### Short task
Copy the listing lines word for word, starting at the line containing "882x439 pixels." and ending at the line containing "click(75, 58)", and omit the pictures from your answer.
┌──
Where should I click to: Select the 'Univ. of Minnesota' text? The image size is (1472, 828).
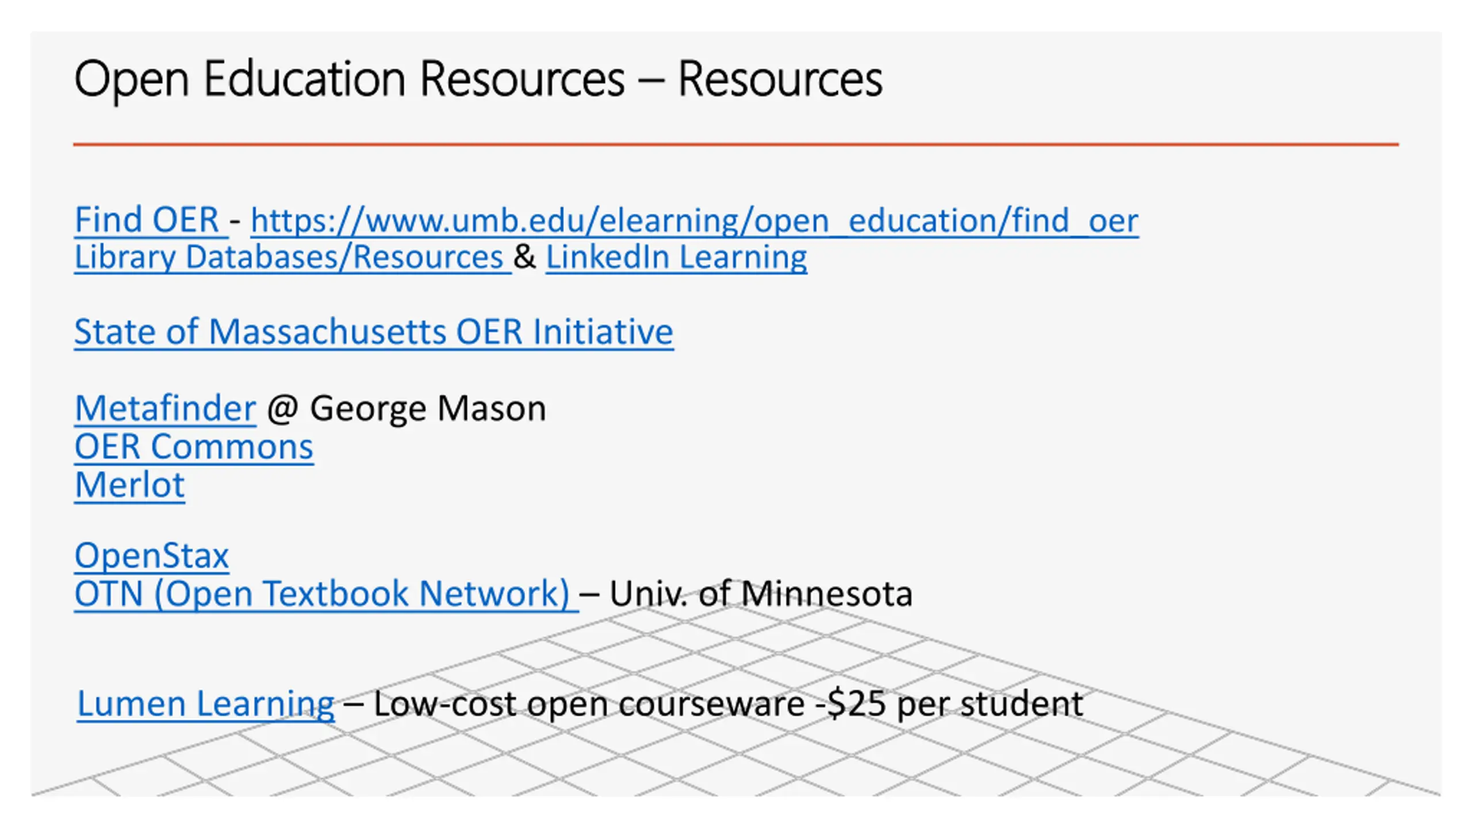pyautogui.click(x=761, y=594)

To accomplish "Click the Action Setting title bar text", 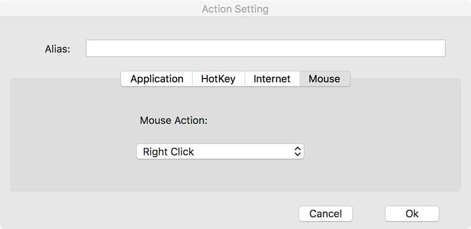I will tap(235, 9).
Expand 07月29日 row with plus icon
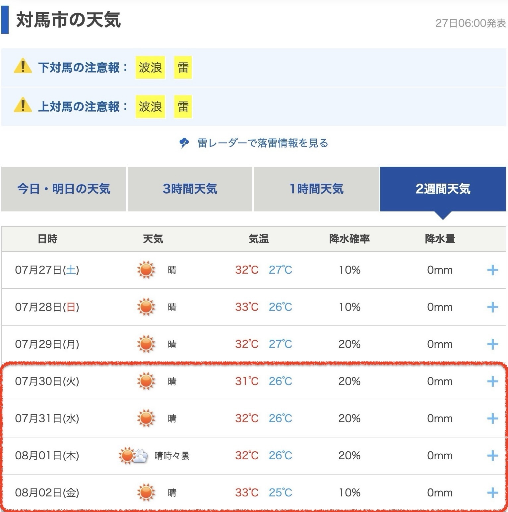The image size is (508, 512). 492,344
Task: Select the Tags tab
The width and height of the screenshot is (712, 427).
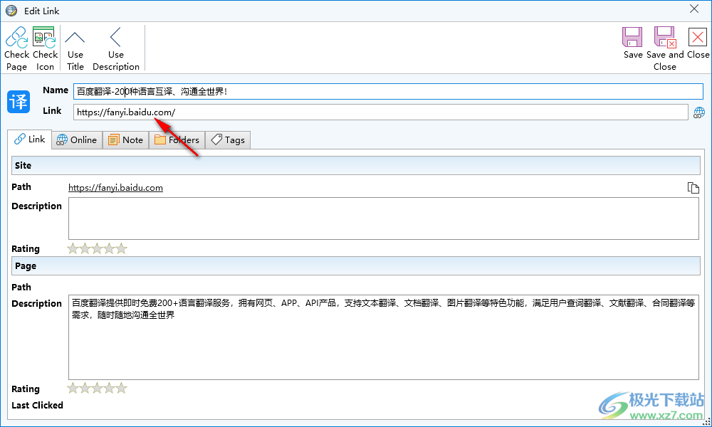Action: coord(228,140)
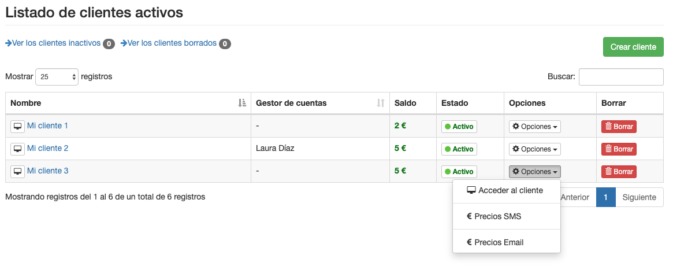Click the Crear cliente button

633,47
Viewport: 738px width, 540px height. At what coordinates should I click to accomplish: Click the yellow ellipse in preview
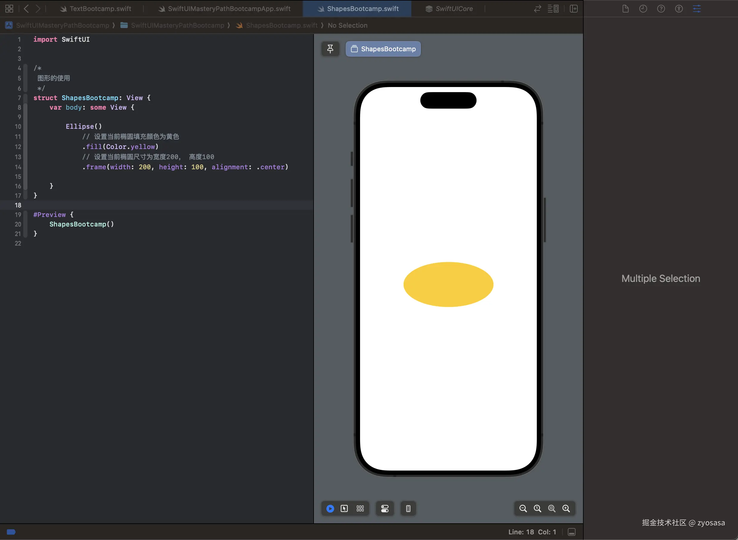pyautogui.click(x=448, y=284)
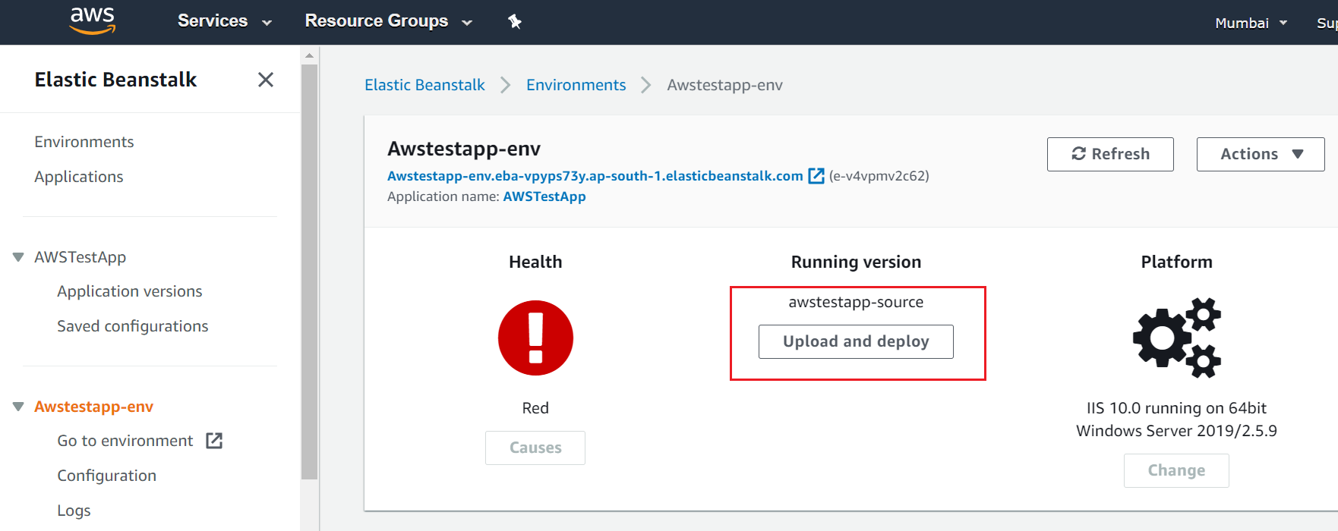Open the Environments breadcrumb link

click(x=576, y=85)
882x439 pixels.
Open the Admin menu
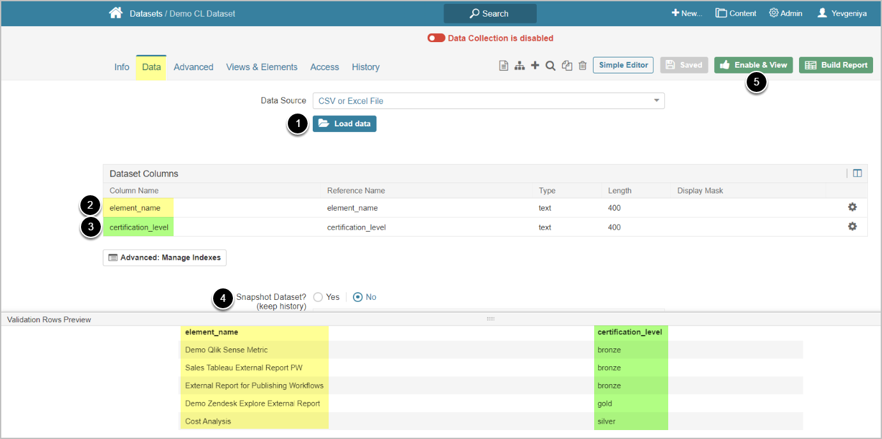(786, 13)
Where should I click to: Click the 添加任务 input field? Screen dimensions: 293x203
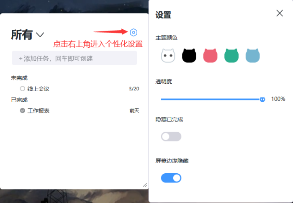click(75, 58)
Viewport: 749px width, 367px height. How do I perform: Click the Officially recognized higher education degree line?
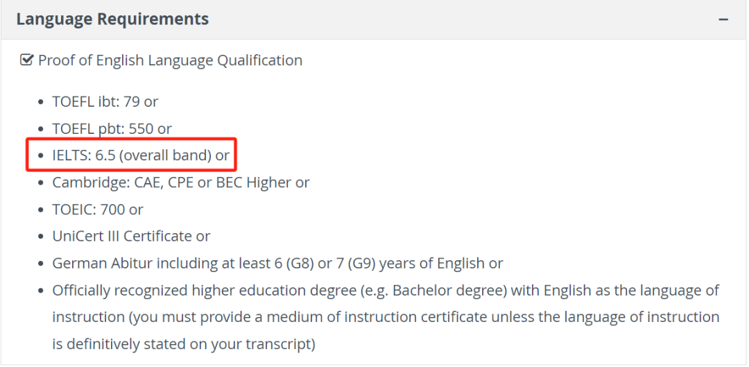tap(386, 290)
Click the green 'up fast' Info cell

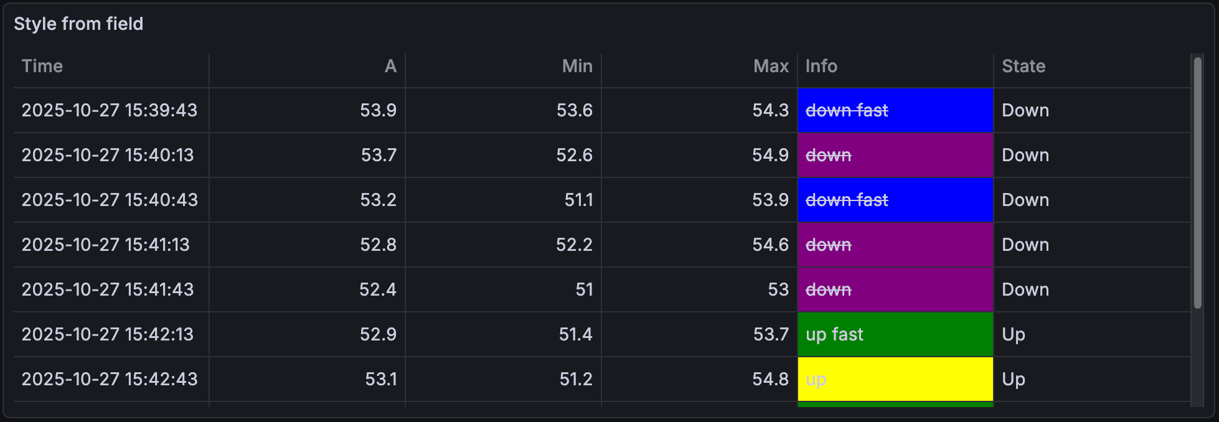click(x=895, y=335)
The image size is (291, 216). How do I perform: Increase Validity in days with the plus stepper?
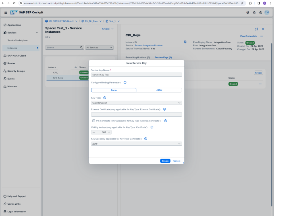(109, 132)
└──
### Final result
882x439 pixels.
Open the Admin menu
(786, 13)
Where should I click to: Click the 添加任务 input field? Screen dimensions: 293x203
click(75, 58)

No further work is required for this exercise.